Q. Speaking of stress levels, what was causing the panic on the practice range today?
D.A. POINTS: I was hitting it crooked. I mean, I was making what I felt like were good swings and they were just big bananas to the right, and I was like, wait a minute, what the heck is going on. Two things I kind of figured out. I figured out at the top of my swing, my left wrist was a little too cuppy, which was causing the club to get underneath and be open and hit a big banana. And then on top of it, my shoulders have a tendency to open up a little too quickly which will cause the club to go under near on the right, so I had to slow my shoulders down and flatten my left wrist a little bit, and it just kind of clicked.
Q. How much before your tee time did you figure it out?
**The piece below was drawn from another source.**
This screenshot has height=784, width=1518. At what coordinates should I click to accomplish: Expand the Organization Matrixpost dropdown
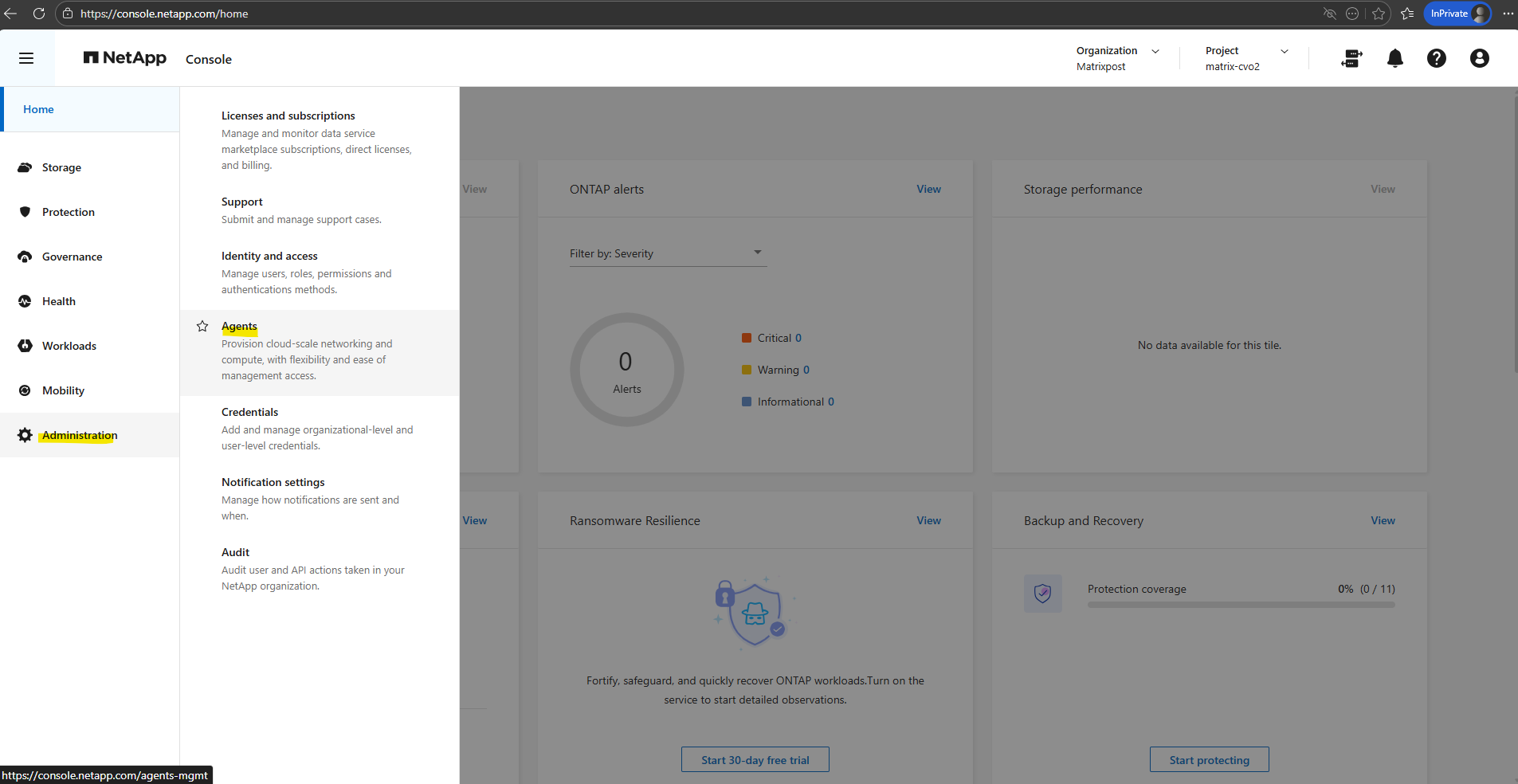(1155, 51)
D.A. POINTS: About 18 minutes before my tee time. And actually, the left wrist thing, I didn't hit it that good on my last few swings, but I was like, oh, you know what, I bet you my wrist is getting a little this way because my swing was getting a little long and a little loose, and whenever that happens my wrist breaks down and the club gets a little long, and sure enough, it tightened up right away.